2. Thomas Chabot, Ottawa Senators – 37:50 (Dec. 17, 2019)
Incredible about Chabot’s outing, and something that is not mentioned above, is that he didn’t skate a single second on the penalty kill and played only 4:50 on the power play. Contrast that with Pronger’s game that falls on this list and you can understand how impressive that is. But not only is it impressive, it also means Chabot holds one ice time record: most even-strength minutes played in a regular season game. He skated 33 minutes with the teams at even strength, nearly a full two minutes more than Brodie, who appears eighth on this list. He skated 31:01 at evens in that January 2014 affair.

1. Dennis Wideman, Calgary Flames – 38:05 (Jan. 18, 2014)
All right, let’s get into it. There are three defenders who appear on this list from this exact game. The reason? This is the infamous Calgary-Vancouver opening-faceoff brawl game. You remember the one. The two teams combined for 204 penalty minutes, eight players were handed game misconducts two seconds into the contest and four of those players were defensemen. That resulted in all four defensemen on each team skating upwards of 20 minutes and five of the eight playing upwards of 30 minutes. Mix in the special teams time for the defenders and Brodie, Hamhuis and Wideman all saw ice time totals the likes of which they hadn’t since their junior days.

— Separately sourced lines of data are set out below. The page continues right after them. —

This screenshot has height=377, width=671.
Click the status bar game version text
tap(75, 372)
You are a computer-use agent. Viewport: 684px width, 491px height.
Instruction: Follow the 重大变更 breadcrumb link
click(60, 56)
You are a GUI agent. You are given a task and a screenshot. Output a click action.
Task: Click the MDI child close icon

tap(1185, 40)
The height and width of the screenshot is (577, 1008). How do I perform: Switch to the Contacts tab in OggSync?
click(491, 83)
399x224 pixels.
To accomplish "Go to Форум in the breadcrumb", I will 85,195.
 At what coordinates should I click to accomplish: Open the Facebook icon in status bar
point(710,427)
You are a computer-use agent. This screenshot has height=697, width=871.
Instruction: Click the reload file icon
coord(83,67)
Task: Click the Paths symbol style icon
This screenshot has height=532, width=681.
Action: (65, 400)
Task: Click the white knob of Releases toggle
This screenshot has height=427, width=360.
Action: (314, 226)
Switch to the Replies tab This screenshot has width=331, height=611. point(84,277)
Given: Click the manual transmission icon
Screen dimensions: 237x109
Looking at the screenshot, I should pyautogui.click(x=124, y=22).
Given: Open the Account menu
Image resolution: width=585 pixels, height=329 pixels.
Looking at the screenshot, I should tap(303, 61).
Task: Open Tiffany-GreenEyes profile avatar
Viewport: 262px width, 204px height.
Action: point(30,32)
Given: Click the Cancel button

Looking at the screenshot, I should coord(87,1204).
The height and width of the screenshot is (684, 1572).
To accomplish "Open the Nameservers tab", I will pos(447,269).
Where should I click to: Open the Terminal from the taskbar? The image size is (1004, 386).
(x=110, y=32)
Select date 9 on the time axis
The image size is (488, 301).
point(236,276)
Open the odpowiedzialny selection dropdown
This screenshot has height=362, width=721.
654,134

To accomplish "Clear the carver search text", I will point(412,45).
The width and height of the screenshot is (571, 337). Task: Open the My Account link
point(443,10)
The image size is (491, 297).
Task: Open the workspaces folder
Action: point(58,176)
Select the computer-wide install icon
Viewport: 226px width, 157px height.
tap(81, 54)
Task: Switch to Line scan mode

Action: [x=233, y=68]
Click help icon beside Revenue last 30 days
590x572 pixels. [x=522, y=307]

As far as Wideman is concerned, though, some might be wondering how he exceeded Mark Giordano’s ice time. And the answer to that is pretty simple. Giordano paraded to the box, committing four infractions overall, including three consecutive minor penalties in the third period. That opened the door for Wideman to earn extra ice time and then-coach Bob Hartley kept on trotting the defenseman out. To this day, Wideman remains the only player to exceed 38 minutes in a regular season game.